Roma, Teatro Eliseo. Dal 7 al 26 novembre 2017
Il mondo è al rovescio nella caustica, spietata analisi della scrittura di Mamet, dal 7 al 26 novembre al Piccolo Eliseo con Il Penitente? Oppure il drammaturgo statunitense non fa altro che alzare un grande specchio davanti al palcoscenico? La comunicazione, il perverso gioco della comunicazione, la spiritualità in relazione con la società in cui si vive, i meccanismi non meno pericolosi della giustizia, si, ma soprattutto il marciume del comune sentire. Quello di tutti noi, talmente anestetizzati ormai, da non percepire più l’assurdità dell’andamento del mondo e, incredibile ma vero, da essere infastiditi dall’insistenza con cui si difende una posizione di integrità. Diciamola tutta, senza falsi moralismi: la figura del penitente, interpretata da Luca Barbareschi sul palcoscenico, è fastidiosamente petulante nell’insistere a difesa della sua onestà intellettuale. Gli si sgretola la famiglia, viene isolato, messo all’angolo, quando potrebbe benissimo accettare che il tempo sgonfi il caso, e insiste invece nel tenere la schiena dritta! Che assurdità, che pazzia.
Uno psichiatra è in piena crisi professionale ed esistenziale dopo aver rifiutato di testimoniare a favore di un paziente accusato di aver compiuto una strage. Sbattuto in prima pagina a seguito di un errore di trascrizione del giornale, accusato di omofobia, tutto intorno a lui sembra reclamare la sua capitolazione. La verità è altra, ma il “comune sentire” reclama il suo agnello sacrificale. Il povero “penitente” subisce una vera e propria inquisizione, attaccato da ogni direzione, anche da quella che dovrebbe essere l’unico porto sicuro, rappresentata dal calore familiare. Lo psichiatra Charles, sua moglie Kath (Lunetta Savino), l’amico avvocato Richard (Massimo Reale) e un incalzante pubblico ministero (Duccio Camerini), sono i quattro personaggi dell’ultimo lavoro di David Mamet. Quattro attori, otto scene, un tavolo e due sedie, contornati da una scenografia moderna, multimediale, che rimanda a casi di cronaca eclatanti ed alla scrittura della Torah.
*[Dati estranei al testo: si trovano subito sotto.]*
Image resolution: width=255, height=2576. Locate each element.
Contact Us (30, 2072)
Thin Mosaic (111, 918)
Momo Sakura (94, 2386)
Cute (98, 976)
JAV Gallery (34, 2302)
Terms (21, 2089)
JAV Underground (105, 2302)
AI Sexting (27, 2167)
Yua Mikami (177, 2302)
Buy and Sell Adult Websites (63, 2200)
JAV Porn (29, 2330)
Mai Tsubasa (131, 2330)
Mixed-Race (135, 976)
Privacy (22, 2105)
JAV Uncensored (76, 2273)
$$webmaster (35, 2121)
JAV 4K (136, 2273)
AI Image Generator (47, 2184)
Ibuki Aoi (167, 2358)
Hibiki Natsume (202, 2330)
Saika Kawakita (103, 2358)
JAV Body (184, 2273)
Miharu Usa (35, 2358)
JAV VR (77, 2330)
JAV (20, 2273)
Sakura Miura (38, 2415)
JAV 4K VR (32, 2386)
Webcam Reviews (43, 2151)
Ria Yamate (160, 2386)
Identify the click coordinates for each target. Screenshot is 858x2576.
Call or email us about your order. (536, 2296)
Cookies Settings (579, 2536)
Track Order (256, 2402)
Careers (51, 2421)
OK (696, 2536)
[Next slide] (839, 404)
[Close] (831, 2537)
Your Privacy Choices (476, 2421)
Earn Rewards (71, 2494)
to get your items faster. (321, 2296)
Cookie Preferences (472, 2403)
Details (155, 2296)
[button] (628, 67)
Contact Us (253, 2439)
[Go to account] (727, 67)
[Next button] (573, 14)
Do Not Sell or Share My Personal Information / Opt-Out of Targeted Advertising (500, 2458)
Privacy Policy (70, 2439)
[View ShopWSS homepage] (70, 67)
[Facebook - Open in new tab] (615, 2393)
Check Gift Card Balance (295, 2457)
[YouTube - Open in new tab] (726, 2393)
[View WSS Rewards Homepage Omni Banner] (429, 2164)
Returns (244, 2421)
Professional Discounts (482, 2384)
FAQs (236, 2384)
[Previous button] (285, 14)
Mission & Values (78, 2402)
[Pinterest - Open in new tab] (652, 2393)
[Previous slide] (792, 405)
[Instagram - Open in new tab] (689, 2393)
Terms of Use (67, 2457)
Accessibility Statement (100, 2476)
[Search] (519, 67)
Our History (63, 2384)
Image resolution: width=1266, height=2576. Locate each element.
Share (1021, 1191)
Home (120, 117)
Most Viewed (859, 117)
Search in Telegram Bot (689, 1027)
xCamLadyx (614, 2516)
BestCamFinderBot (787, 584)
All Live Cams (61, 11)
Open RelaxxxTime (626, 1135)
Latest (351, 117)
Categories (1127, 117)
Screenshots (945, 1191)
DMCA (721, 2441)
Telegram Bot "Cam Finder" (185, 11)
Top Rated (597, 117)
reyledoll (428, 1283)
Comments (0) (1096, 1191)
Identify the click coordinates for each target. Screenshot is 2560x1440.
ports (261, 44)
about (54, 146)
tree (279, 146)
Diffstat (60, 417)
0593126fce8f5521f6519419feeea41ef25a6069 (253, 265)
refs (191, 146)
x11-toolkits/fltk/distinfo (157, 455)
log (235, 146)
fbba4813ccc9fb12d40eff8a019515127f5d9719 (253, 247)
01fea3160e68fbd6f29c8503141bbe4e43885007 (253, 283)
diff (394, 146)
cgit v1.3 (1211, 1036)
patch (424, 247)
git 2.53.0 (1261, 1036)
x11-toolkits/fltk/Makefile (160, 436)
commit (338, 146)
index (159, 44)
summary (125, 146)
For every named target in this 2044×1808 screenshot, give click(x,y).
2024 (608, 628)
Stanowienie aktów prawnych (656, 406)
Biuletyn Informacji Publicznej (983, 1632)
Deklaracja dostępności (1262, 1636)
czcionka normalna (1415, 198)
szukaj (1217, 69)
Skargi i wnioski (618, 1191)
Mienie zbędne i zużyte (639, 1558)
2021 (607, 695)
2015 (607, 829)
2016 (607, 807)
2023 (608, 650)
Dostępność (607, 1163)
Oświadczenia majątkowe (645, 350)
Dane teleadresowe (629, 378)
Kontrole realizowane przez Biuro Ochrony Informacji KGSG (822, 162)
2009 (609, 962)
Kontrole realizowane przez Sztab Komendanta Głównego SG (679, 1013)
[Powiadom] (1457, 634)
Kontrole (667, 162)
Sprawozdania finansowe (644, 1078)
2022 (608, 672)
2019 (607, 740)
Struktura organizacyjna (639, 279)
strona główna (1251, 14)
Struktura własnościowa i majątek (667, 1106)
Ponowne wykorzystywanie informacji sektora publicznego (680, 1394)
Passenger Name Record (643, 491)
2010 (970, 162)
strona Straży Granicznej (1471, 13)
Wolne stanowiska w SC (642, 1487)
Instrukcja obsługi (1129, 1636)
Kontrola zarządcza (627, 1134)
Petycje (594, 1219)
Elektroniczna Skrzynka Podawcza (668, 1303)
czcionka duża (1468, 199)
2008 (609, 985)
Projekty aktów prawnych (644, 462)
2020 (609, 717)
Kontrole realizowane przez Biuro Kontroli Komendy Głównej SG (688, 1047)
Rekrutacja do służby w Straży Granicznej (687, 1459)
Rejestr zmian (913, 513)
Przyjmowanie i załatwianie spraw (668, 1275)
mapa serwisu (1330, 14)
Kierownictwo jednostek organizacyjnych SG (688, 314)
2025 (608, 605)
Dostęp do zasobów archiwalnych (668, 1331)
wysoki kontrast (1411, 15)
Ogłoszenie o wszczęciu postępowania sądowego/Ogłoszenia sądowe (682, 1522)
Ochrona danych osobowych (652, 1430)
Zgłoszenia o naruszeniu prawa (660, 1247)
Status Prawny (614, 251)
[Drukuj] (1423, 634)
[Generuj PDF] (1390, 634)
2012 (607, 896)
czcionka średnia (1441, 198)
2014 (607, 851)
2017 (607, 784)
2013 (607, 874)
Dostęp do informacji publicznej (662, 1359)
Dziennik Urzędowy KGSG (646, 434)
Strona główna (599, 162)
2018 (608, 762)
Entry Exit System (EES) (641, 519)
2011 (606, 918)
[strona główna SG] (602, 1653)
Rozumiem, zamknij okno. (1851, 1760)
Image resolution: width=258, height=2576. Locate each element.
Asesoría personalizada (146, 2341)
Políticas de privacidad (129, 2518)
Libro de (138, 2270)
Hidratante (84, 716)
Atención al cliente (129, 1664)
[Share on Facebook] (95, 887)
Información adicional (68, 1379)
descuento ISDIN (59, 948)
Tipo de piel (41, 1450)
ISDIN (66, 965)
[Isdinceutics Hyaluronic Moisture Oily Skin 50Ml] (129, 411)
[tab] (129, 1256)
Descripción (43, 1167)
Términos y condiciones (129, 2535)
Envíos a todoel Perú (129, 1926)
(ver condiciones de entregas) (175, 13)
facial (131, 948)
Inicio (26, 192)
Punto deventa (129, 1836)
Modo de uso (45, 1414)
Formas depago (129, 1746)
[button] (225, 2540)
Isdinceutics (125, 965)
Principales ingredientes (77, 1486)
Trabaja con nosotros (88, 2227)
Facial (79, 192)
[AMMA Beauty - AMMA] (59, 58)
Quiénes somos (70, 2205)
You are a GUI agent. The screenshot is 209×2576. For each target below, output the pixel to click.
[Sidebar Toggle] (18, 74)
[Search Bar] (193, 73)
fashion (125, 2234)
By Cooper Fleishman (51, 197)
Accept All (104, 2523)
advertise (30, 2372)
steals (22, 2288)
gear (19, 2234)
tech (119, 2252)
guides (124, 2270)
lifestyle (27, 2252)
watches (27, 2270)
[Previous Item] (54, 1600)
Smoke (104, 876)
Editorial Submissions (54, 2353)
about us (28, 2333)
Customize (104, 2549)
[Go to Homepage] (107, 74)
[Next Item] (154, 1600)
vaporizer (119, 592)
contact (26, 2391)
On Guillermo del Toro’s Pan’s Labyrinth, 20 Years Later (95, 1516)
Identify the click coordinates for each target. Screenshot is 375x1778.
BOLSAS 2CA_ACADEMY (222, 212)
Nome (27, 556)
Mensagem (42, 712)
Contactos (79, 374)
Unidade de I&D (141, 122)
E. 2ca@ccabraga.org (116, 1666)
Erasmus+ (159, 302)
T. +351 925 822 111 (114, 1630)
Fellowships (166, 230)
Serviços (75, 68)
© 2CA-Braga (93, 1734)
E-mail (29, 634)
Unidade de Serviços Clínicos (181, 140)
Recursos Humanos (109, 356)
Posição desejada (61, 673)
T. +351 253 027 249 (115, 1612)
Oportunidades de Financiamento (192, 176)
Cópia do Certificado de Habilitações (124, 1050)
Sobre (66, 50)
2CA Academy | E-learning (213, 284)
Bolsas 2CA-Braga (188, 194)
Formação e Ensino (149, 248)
A Mamet basta poco (la scenografia è quasi un di più, ma bellissima) per mettere alla berlina tanto della società attuale occidentale, non solo americana. Due attori in ogni singolo quadro degli otto complessivi, quasi otto incontri di boxe, un ring in cui il combattimento si svolge con la moglie, con il proprio avvocato e con la pubblica accusa, fino al finale a sorpresa. Il politicamente corretto e la verità. Indovinate chi vincerà.
Terza opera di David Mamet che approda all’Eliseo in due stagioni, dopo Americani (Glengarry Glen Rose) e American Buffalo dell’anno scorso, scritta nel 2016 e al debutto in Italia al Napoli Teatro Festival a luglio 2017, Il Penitente è un testo certamente di accusa verso la società che ci siamo costruiti, in cui tutto può essere utilizzato al fine di raggiungere o avvalorare una posizione, religione compresa, poco importa se corretta o meno. L’uomo “buono” è la vittima, paradossalmente il mostro, intorno al quale ruota il mondo capovolto, di cui tutti facciamo parte. Luca Barbareschi, Lunetta Savino, Massimo Reale e Duccio Camerini riescono a mettere in scena le atmosfere essenziali della particolarissima scrittura di Mamet, non facile da rappresentare, e che necessitato di un buon rodaggio nelle tempistiche. Spettacolo che può sicuramente crescere. Da vedere e, possibilmente, rivedere per apprezzarne le sfumature.